Climatically-Similar Non-Alpine (CSNA) species.
Among non-alpine species, the subset whose ranges occupied similar temperature, precipitation, and niche-breadth space as those found in the alpine belt (CSNA species, as defined above) provided a possible first approximation of which non-alpine American seed plant species might otherwise be able to inhabit the alpine belt and help address a key question of whether abiotic factors or historical processes (e.g., phylogenetic and biogeographic history) plays a larger role in alpine community assembly (e.g., Hughes and Eastwood, 2006).
CSNA species were distributed broadly across the Americas (Fig. 2d), but concentrated in the southern US and in Mexico, and tended to have ranges with a greater proportion in frost-exposed foothills and lower montane habitat (Fig. 6d). This might suggest that ecological and physiological factors, rather than general dispersal limitation, constrains the ability of these species to enter the alpine belt. It is particularly interesting to note that CSNA species had their greatest richness in the same areas where alpine species richness was lowest, namely in and around Mexican mountains (Fig. 2c,d, 6e). This might suggest a role for ecological factors, such as competitive dynamics, in separating the distributions of these species along elevation, however finer scale studies are needed to specifically address such hypotheses since macro-scale analyses capture mostly biogeographical processes (Webb, Ackerly, McPeek, Donoghue, 2002).

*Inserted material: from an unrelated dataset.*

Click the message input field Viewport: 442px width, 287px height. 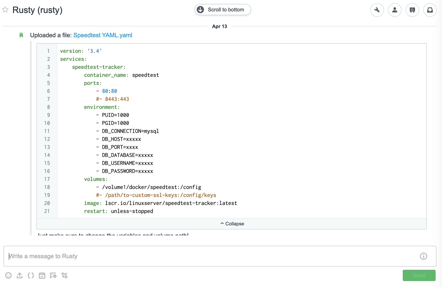(193, 256)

Apart from ecological interactions, physiological limitations could also contribute to why these CSNA species have not entered the alpine belt. Alpine habitats are often at the physiological limits of what plants can tolerate (Körner, 2003). This strong abiotic filter might impose significant challenges and therefore prevent a larger number of lineages from entering the alpine environment. Only ~28% of CSNA genera overlapped with those of actual alpine species, and ten taxonomic orders differed between these groups (Table 1). Such disparity in the taxonomic composition of these groups might be consistent with strong abiotic filtering that only approximately ¼ of CSNA genera have been able to overcome at this time.

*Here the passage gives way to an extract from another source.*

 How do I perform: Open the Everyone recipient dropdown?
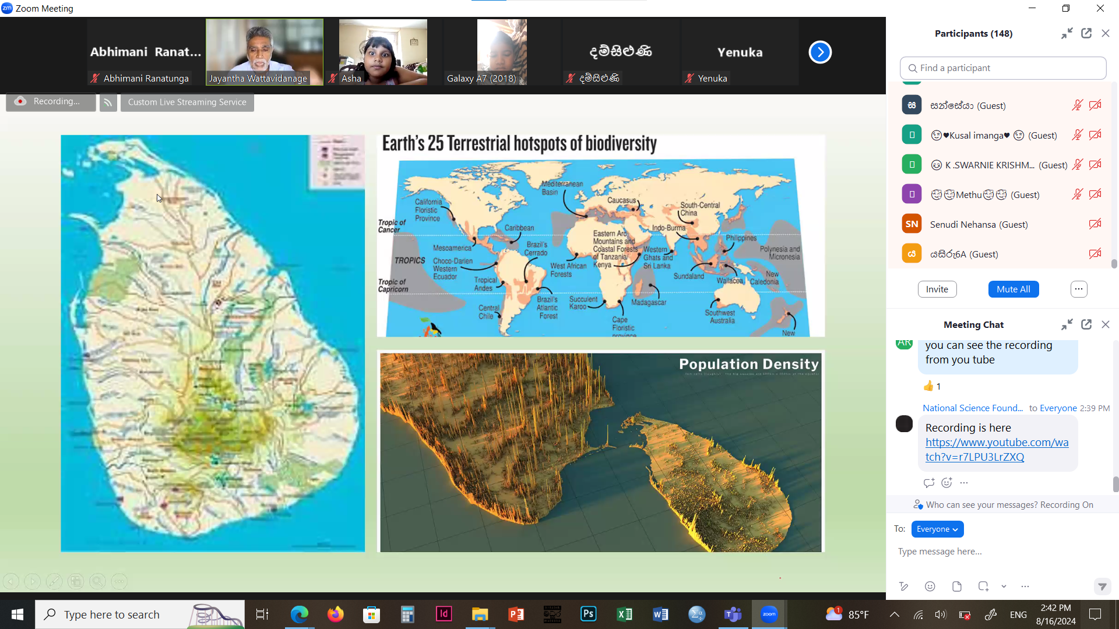tap(937, 529)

Although the ‘competition-filtering’ dichotomy presents a reasonable framework with which to form testable hypotheses concerning the separation of alpine and CSNA species, these are not the only possible explanations for why certain species have not entered the alpine belt. As noted above for montane communities, soil conditions, and pathogen or dispersal-agent distributions, as well as changes to growth form (Sklenář, Kučerová, Macková, Romoleroux, 2016) are all additional, non-mutually exclusive factors that could differ between these groups and their ranges. Another interesting, but seemingly untested, possibility is that the American alpine belt is at its current carrying capacity.
Conclusions .
Higher elevations provide substantial topographic and climatic heterogeneity that can help promote and maintain biodiversity. By assembling a large macroecological dataset modelling the ranges of over 70,000 American seed plants, we were able to provide a detailed investigation of the realized abiotic niche space of this species pool and characterize climatic niches for these species in a biologically meaningful manner. Our approach also allowed us to separate distinct and biologically relevant groups, such as alpine specialists from generalists, or climatically similar species that seem otherwise capable of inhabiting the alpine belt. We found that alpine, but not montane, communities formed a climatically distinct species pool across the Americas. These results present a detailed assessment of the current state of knowledge on the distribution of American seed plants, which would be especially enhanced by greater sampling of range-limited alpine endemics, and underscores the importance of understanding regional-scale diversity patterns in relation to climate and elevation.